:: EXERCISE OBJECTIVE ::
Reproduce the entries that follow, exactly and in full.

:: RECORDED DATA ::
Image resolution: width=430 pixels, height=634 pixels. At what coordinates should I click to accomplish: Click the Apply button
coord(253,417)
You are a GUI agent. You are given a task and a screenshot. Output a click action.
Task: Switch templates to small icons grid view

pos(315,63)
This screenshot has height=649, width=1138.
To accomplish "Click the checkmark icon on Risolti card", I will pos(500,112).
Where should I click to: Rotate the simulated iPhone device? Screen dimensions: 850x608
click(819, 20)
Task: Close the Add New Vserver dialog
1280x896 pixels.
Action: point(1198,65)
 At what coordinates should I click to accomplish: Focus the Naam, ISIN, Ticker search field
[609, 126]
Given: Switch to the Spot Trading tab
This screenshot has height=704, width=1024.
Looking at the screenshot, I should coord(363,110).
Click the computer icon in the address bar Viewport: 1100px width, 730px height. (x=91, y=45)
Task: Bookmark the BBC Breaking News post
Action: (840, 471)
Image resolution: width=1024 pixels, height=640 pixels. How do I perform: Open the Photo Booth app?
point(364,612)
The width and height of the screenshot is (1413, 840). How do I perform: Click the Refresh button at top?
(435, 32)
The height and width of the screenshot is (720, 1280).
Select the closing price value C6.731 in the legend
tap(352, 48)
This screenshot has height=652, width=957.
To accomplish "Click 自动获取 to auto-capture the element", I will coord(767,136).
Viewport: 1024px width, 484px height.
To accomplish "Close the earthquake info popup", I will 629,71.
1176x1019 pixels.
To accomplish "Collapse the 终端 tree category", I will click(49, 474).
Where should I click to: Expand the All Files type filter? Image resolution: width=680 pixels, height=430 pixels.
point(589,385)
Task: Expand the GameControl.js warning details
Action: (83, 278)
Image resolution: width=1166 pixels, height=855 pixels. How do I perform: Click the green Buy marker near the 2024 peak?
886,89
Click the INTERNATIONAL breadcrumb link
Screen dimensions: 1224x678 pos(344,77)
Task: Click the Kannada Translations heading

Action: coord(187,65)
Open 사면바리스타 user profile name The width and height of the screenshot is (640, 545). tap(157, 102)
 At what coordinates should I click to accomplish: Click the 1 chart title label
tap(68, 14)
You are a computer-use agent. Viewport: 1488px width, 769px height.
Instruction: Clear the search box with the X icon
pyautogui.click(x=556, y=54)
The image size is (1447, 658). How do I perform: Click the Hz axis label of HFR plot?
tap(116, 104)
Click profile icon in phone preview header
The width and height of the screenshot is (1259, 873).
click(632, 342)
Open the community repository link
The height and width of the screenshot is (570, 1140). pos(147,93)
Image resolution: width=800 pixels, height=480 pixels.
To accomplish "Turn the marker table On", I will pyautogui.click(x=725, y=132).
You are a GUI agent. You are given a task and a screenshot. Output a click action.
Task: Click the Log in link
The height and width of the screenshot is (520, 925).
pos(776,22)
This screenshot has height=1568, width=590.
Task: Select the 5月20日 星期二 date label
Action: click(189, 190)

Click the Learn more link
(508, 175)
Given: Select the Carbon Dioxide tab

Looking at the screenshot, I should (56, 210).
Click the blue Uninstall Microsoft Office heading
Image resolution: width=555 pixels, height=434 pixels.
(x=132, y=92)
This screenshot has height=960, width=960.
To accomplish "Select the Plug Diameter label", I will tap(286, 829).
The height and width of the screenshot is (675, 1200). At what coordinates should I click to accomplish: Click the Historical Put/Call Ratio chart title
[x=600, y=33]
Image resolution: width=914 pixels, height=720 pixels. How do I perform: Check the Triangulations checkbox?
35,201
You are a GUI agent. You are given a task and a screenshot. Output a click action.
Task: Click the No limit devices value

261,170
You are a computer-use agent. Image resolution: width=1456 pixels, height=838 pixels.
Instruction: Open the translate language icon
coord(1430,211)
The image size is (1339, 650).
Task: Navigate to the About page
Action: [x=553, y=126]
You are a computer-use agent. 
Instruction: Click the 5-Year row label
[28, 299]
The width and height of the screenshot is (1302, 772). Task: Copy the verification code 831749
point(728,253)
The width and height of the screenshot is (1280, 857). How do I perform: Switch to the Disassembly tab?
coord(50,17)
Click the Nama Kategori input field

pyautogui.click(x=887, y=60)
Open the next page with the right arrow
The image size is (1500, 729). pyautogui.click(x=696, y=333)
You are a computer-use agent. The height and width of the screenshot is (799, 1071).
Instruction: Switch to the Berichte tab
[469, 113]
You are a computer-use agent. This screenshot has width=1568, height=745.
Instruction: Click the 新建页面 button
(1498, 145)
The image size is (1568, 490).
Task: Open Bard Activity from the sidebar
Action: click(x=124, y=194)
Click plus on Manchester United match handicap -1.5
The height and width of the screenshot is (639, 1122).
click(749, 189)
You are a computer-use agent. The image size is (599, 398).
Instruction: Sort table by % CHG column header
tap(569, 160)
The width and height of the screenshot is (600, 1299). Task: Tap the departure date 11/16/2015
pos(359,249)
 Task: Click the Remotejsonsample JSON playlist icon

:: EXPECTED ANSWER ::
Image resolution: width=430 pixels, height=634 pixels. At what coordinates should I click to accomplish: Click the Apply button
coord(253,417)
You are a GUI agent. You are given a task and a screenshot. Output a click action.
Task: Switch templates to small icons grid view

pos(315,63)
This screenshot has height=649, width=1138.
To accomplish "Click the checkmark icon on Risolti card", I will pos(500,112).
Where should I click to: Rotate the simulated iPhone device? Screen dimensions: 850x608
click(819, 20)
Task: Close the Add New Vserver dialog
1280x896 pixels.
Action: point(1198,65)
 At what coordinates should I click to accomplish: Focus the Naam, ISIN, Ticker search field
[609, 126]
Given: Switch to the Spot Trading tab
This screenshot has height=704, width=1024.
Looking at the screenshot, I should coord(363,110).
Click the computer icon in the address bar Viewport: 1100px width, 730px height. (x=91, y=45)
Task: Bookmark the BBC Breaking News post
Action: (840, 471)
Image resolution: width=1024 pixels, height=640 pixels. How do I perform: Open the Photo Booth app?
point(364,612)
The width and height of the screenshot is (1413, 840). How do I perform: Click the Refresh button at top?
(435, 32)
The height and width of the screenshot is (720, 1280).
Select the closing price value C6.731 in the legend
tap(352, 48)
This screenshot has height=652, width=957.
To accomplish "Click 自动获取 to auto-capture the element", I will coord(767,136).
Viewport: 1024px width, 484px height.
To accomplish "Close the earthquake info popup", I will 629,71.
1176x1019 pixels.
To accomplish "Collapse the 终端 tree category", I will click(49, 474).
Where should I click to: Expand the All Files type filter? Image resolution: width=680 pixels, height=430 pixels.
point(589,385)
Task: Expand the GameControl.js warning details
Action: (83, 278)
Image resolution: width=1166 pixels, height=855 pixels. How do I perform: Click the green Buy marker near the 2024 peak?
886,89
Click the INTERNATIONAL breadcrumb link
Screen dimensions: 1224x678 pos(344,77)
Task: Click the Kannada Translations heading

Action: coord(187,65)
Open 사면바리스타 user profile name The width and height of the screenshot is (640, 545). tap(157, 102)
 At what coordinates should I click to accomplish: Click the 1 chart title label
tap(68, 14)
You are a computer-use agent. Viewport: 1488px width, 769px height.
Instruction: Clear the search box with the X icon
pyautogui.click(x=556, y=54)
The image size is (1447, 658). How do I perform: Click the Hz axis label of HFR plot?
tap(116, 104)
Click profile icon in phone preview header
The width and height of the screenshot is (1259, 873).
click(632, 342)
Open the community repository link
The height and width of the screenshot is (570, 1140). pos(147,93)
Image resolution: width=800 pixels, height=480 pixels.
To accomplish "Turn the marker table On", I will pyautogui.click(x=725, y=132).
You are a GUI agent. You are given a task and a screenshot. Output a click action.
Task: Click the Log in link
The height and width of the screenshot is (520, 925).
pos(776,22)
This screenshot has height=1568, width=590.
Task: Select the 5月20日 星期二 date label
Action: click(189, 190)

Click the Learn more link
(508, 175)
Given: Select the Carbon Dioxide tab

Looking at the screenshot, I should (56, 210).
Click the blue Uninstall Microsoft Office heading
Image resolution: width=555 pixels, height=434 pixels.
(x=132, y=92)
This screenshot has height=960, width=960.
To accomplish "Select the Plug Diameter label", I will tap(286, 829).
The height and width of the screenshot is (675, 1200). At what coordinates should I click to accomplish: Click the Historical Put/Call Ratio chart title
[x=600, y=33]
Image resolution: width=914 pixels, height=720 pixels. How do I perform: Check the Triangulations checkbox?
35,201
You are a GUI agent. You are given a task and a screenshot. Output a click action.
Task: Click the No limit devices value

261,170
You are a computer-use agent. Image resolution: width=1456 pixels, height=838 pixels.
Instruction: Open the translate language icon
coord(1430,211)
The image size is (1339, 650).
Task: Navigate to the About page
Action: [x=553, y=126]
You are a computer-use agent. 
Instruction: Click the 5-Year row label
[28, 299]
The width and height of the screenshot is (1302, 772). Task: Copy the verification code 831749
point(728,253)
The width and height of the screenshot is (1280, 857). How do I perform: Switch to the Disassembly tab?
coord(50,17)
Click the Nama Kategori input field

pyautogui.click(x=887, y=60)
Open the next page with the right arrow
The image size is (1500, 729). pyautogui.click(x=696, y=333)
You are a computer-use agent. The height and width of the screenshot is (799, 1071).
Instruction: Switch to the Berichte tab
[469, 113]
You are a computer-use agent. This screenshot has width=1568, height=745.
Instruction: Click the 新建页面 button
(1498, 145)
The image size is (1568, 490).
Task: Open Bard Activity from the sidebar
Action: click(x=124, y=194)
Click plus on Manchester United match handicap -1.5
The height and width of the screenshot is (639, 1122).
click(749, 189)
You are a computer-use agent. The image size is (599, 398).
Instruction: Sort table by % CHG column header
tap(569, 160)
The width and height of the screenshot is (600, 1299). Task: Tap the departure date 11/16/2015
pos(359,249)
 Task: Click the Remotejsonsample JSON playlist icon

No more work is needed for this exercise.